Best way to store user-uploaded files in a webapp

28
votes

I'm creating a web application (in Django), which needs to allow users to upload files (specifically images, which are later displayed for other users). I'm trying to understand the best way to store these uploaded files.

From related questions, I saw some people suggested giving the file a server-generated unqiue id, then creating a DB table which maps ids to original filenames.

Is this the best approach to storing user-uploaded files, from a security, efficiency or any other standpoint? What kind of information should I be storing about each file?

Are there any other best-practices involved with accepting user-uploaded files? (Other than making sure they're really images and checking their size, obviously)?

Edit: A little more info about what I need. I'm talking specifically about image files that users need to upload and embed in content they create. Imagine it like a StackOverflow answer (or a blog post): someone uploads a picture, which has to be stored and displayed whenever anyone else sees the answer.

Thanks,
Edan
Note: There are several related questions, but I haven't found one which asks for a comparison of ways to store user-uploaded files.

2
databasedjangouploadfile-upload
hi edan, i am came to the same problem. I am going to create application where users can upload images/pdfs. Then they can view/download files. I am thinking of file system storage. Just want to know which way did you prefer from your experience?Pragnesh Patel
The direction I'm planning on going is: 1. A database to hold "meta" info (original file name, etc.). 2. Physical files on the file system, with a name which is the index into the db of the meta info. There can be more than one physical file for each db entry, by the way, corresponding to different resolutions, for example. E.g., I'll have files: 254_high_res.jpg, 254_los_res.jpg, where 254 is the index in the database of the meta info for file 254.Edan Maor
thanks edan. i am going to store images with the radon guid generated names as file name. and for different resolution i am going to use handler. dotnetslackers.com/articles/aspnet/…Pragnesh Patel

2 Answers

3
votes

Your question is too broad to really be helpful; best approach will depend on your specific requirements. Nonetheless...

Programmers are constantly tempted to plonk files into the database. Resist. It just adds a layer of complexity to everything you try to do with them thereafter.

For my experience, whilst using a hashkey as the local filename was my preference, it didn't really work out because our files weren't restricted to images: the non-images need a filename to serve back to users, and the uploaders don't particularly like having their files radically renamed since it makes it impossible for them to know what file is what.
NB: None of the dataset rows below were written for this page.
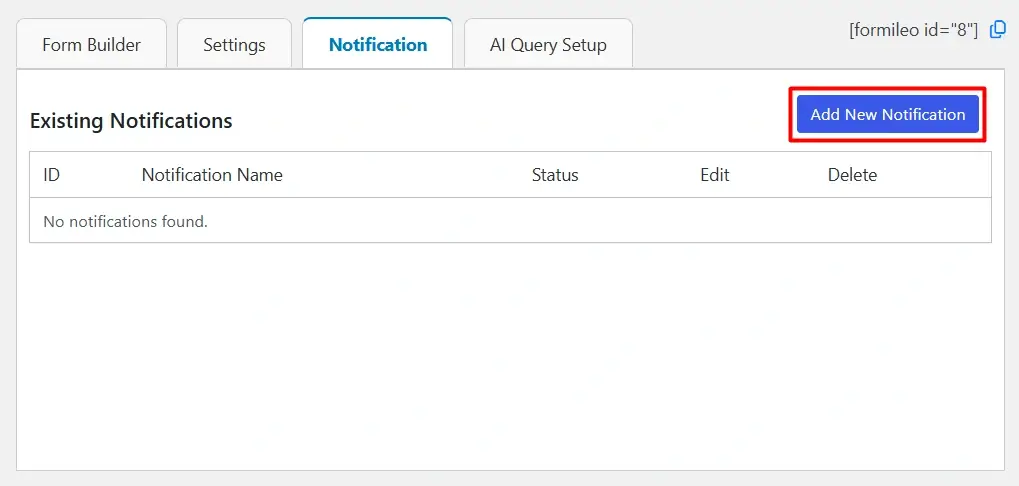Go to the AI Query Setup tab
Viewport: 1019px width, 486px height.
[x=547, y=45]
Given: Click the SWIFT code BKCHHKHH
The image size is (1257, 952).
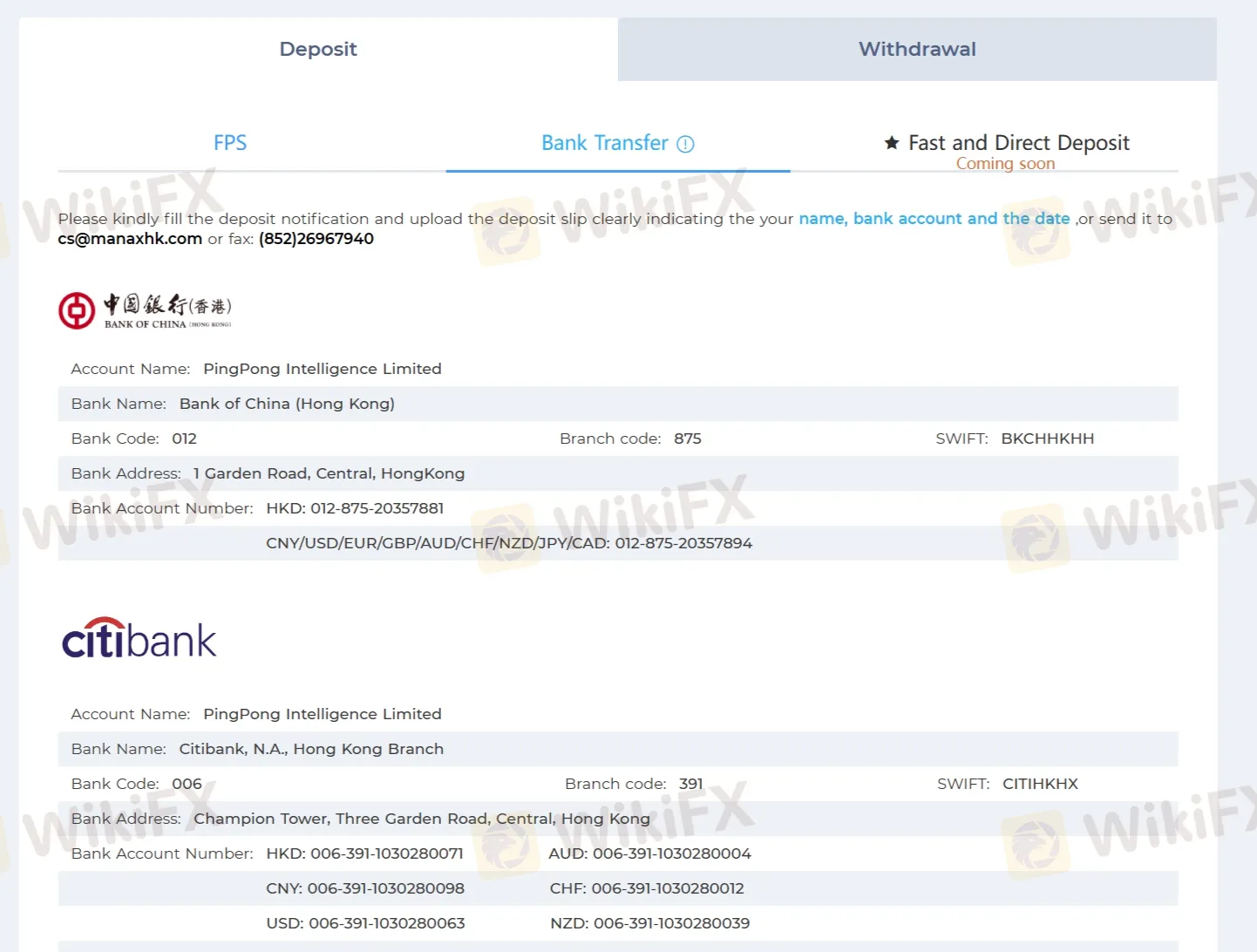Looking at the screenshot, I should coord(1048,439).
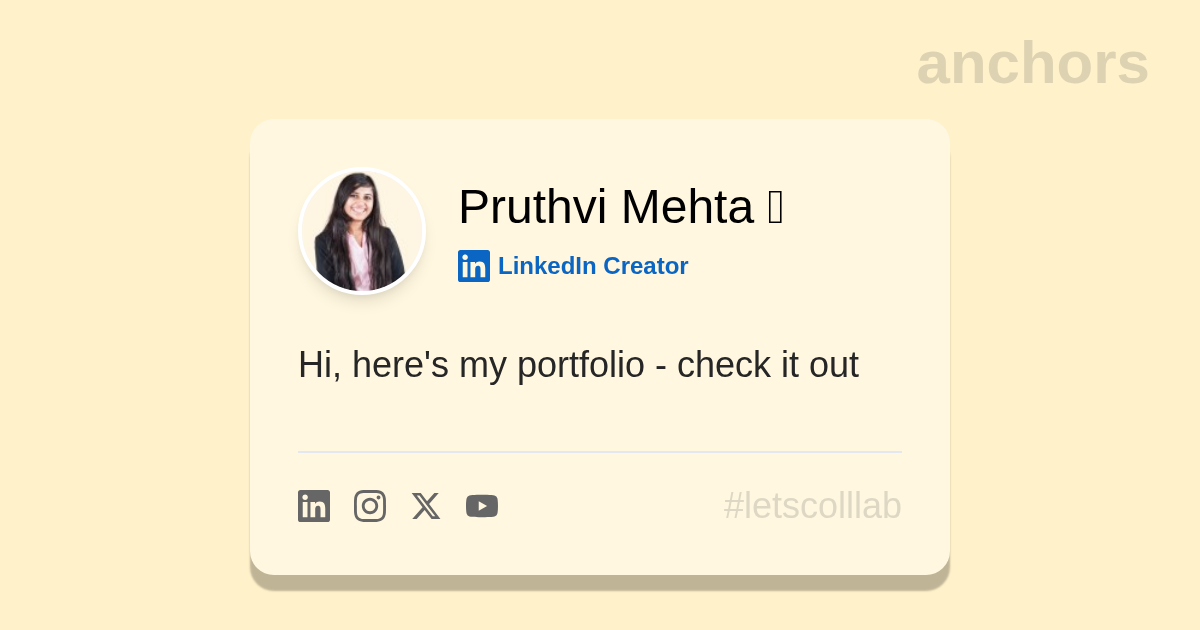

As for images there is some non-trivial work to do in rescaling to various sizes/thumbnails.

2
votes

That is a big question.

Related to your picture use-case this is the domain of a picture-server which usually is a complete separate part of application. They handle lifecycle and resizing of images (one picture is stored/resized to different sizes). As far as I have seen such was never implemented by a BLOB column from SQL, but by straightforward normal file on disk.
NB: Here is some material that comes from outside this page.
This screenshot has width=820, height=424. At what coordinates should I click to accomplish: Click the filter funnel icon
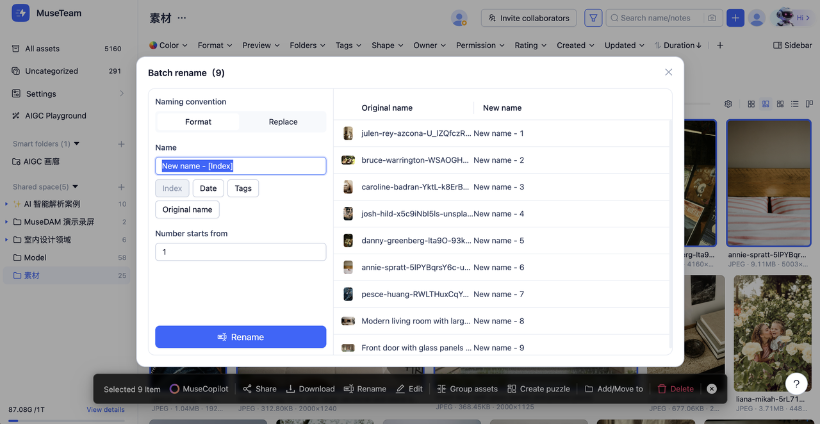594,18
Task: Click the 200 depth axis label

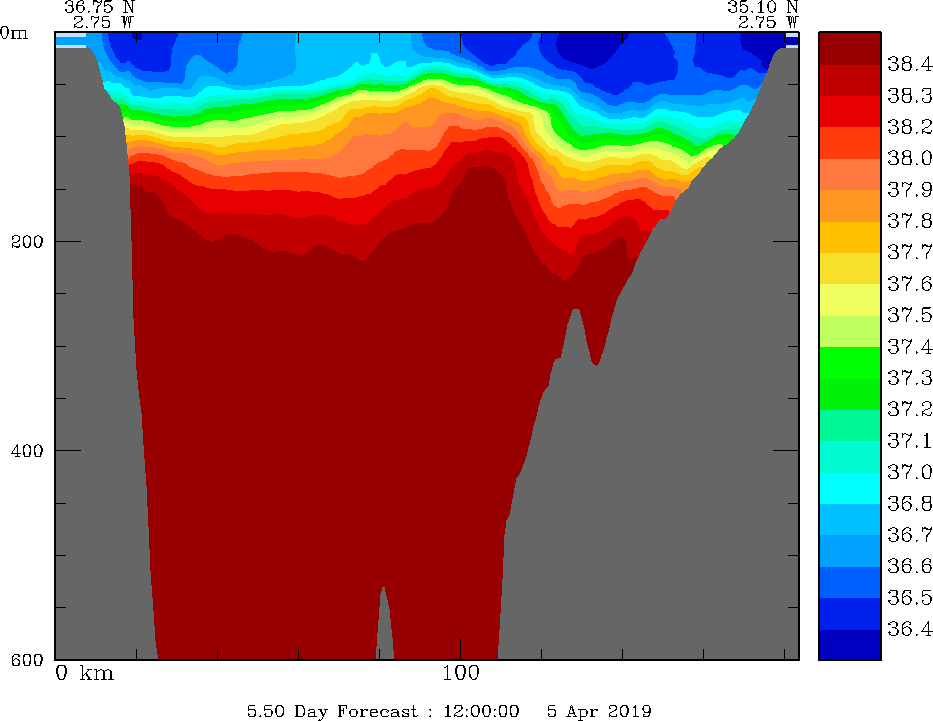Action: click(x=27, y=241)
Also have a look at a (infrastructure example from facebook)

Generally the product has to align to your concrete requirements (file-size, number-of files, load). In most cases you really don't want to build all that stuff from scratch... Though if your requirements are lower end (just a few users uploading files rarely) you could just save these files on disk and save the path as reference in your other data (e.g. column in RDBMS).